# [TASK PROMPT]
Nothing should be left out: write out the whole listing exactly.
BEGIN
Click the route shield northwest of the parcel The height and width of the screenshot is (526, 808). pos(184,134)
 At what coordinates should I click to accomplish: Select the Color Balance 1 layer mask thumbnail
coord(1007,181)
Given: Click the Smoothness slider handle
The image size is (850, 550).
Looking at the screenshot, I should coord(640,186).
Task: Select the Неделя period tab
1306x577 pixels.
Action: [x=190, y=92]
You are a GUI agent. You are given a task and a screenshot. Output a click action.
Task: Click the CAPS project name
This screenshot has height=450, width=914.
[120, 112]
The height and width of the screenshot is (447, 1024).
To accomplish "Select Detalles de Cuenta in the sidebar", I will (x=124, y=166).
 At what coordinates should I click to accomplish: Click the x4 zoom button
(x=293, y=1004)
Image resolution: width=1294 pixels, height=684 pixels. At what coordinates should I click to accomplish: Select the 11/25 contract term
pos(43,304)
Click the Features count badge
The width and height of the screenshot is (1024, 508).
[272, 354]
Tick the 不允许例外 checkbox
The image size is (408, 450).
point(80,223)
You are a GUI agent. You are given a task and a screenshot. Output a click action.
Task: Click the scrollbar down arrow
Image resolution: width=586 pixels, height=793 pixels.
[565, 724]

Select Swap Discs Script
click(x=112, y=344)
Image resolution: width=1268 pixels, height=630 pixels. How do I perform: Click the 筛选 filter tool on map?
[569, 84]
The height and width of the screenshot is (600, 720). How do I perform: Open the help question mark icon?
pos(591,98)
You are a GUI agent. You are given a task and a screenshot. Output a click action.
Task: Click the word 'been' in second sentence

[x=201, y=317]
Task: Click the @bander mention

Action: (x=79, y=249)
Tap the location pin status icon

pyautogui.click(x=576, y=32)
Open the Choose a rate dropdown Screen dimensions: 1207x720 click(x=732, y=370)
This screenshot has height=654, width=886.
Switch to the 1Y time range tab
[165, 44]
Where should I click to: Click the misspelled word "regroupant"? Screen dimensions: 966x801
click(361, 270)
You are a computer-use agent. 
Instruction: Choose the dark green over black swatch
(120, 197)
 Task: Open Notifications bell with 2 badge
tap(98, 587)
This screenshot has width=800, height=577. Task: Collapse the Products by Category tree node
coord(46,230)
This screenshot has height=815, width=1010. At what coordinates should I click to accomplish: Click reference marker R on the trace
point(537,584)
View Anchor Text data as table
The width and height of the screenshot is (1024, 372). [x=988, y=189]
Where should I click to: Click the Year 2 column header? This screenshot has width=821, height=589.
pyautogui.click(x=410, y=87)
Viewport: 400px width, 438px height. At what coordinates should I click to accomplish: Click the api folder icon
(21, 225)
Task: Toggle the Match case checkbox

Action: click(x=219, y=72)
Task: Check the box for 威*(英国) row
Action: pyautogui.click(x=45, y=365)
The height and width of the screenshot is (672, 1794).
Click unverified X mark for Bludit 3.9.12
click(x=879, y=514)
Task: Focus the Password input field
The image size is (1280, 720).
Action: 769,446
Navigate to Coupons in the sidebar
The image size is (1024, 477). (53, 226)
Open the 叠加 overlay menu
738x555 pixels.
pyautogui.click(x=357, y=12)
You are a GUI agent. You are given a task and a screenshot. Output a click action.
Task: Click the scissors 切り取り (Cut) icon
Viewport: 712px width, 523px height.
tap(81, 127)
END
# [REPLY TO THE TASK]
Click the route shield northwest of the parcel The height and width of the screenshot is (526, 808). pos(184,134)
 At what coordinates should I click to accomplish: Select the Color Balance 1 layer mask thumbnail
coord(1007,181)
Given: Click the Smoothness slider handle
The image size is (850, 550).
Looking at the screenshot, I should coord(640,186).
Task: Select the Неделя period tab
1306x577 pixels.
Action: [x=190, y=92]
You are a GUI agent. You are given a task and a screenshot. Output a click action.
Task: Click the CAPS project name
This screenshot has height=450, width=914.
[120, 112]
The height and width of the screenshot is (447, 1024).
To accomplish "Select Detalles de Cuenta in the sidebar", I will (x=124, y=166).
 At what coordinates should I click to accomplish: Click the x4 zoom button
(x=293, y=1004)
Image resolution: width=1294 pixels, height=684 pixels. At what coordinates should I click to accomplish: Select the 11/25 contract term
pos(43,304)
Click the Features count badge
The width and height of the screenshot is (1024, 508).
[272, 354]
Tick the 不允许例外 checkbox
The image size is (408, 450).
point(80,223)
You are a GUI agent. You are given a task and a screenshot. Output a click action.
Task: Click the scrollbar down arrow
Image resolution: width=586 pixels, height=793 pixels.
[565, 724]

Select Swap Discs Script
click(x=112, y=344)
Image resolution: width=1268 pixels, height=630 pixels. How do I perform: Click the 筛选 filter tool on map?
[569, 84]
The height and width of the screenshot is (600, 720). How do I perform: Open the help question mark icon?
pos(591,98)
You are a GUI agent. You are given a task and a screenshot. Output a click action.
Task: Click the word 'been' in second sentence

[x=201, y=317]
Task: Click the @bander mention

Action: (x=79, y=249)
Tap the location pin status icon

pyautogui.click(x=576, y=32)
Open the Choose a rate dropdown Screen dimensions: 1207x720 click(x=732, y=370)
This screenshot has height=654, width=886.
Switch to the 1Y time range tab
[165, 44]
Where should I click to: Click the misspelled word "regroupant"? Screen dimensions: 966x801
click(361, 270)
You are a computer-use agent. 
Instruction: Choose the dark green over black swatch
(120, 197)
 Task: Open Notifications bell with 2 badge
tap(98, 587)
This screenshot has width=800, height=577. Task: Collapse the Products by Category tree node
coord(46,230)
This screenshot has height=815, width=1010. At what coordinates should I click to accomplish: Click reference marker R on the trace
point(537,584)
View Anchor Text data as table
The width and height of the screenshot is (1024, 372). [x=988, y=189]
Where should I click to: Click the Year 2 column header? This screenshot has width=821, height=589.
pyautogui.click(x=410, y=87)
Viewport: 400px width, 438px height. At what coordinates should I click to accomplish: Click the api folder icon
(21, 225)
Task: Toggle the Match case checkbox

Action: click(x=219, y=72)
Task: Check the box for 威*(英国) row
Action: pyautogui.click(x=45, y=365)
The height and width of the screenshot is (672, 1794).
Click unverified X mark for Bludit 3.9.12
click(x=879, y=514)
Task: Focus the Password input field
The image size is (1280, 720).
Action: 769,446
Navigate to Coupons in the sidebar
The image size is (1024, 477). (53, 226)
Open the 叠加 overlay menu
738x555 pixels.
pyautogui.click(x=357, y=12)
You are a GUI agent. You are given a task and a screenshot. Output a click action.
Task: Click the scissors 切り取り (Cut) icon
Viewport: 712px width, 523px height.
tap(81, 127)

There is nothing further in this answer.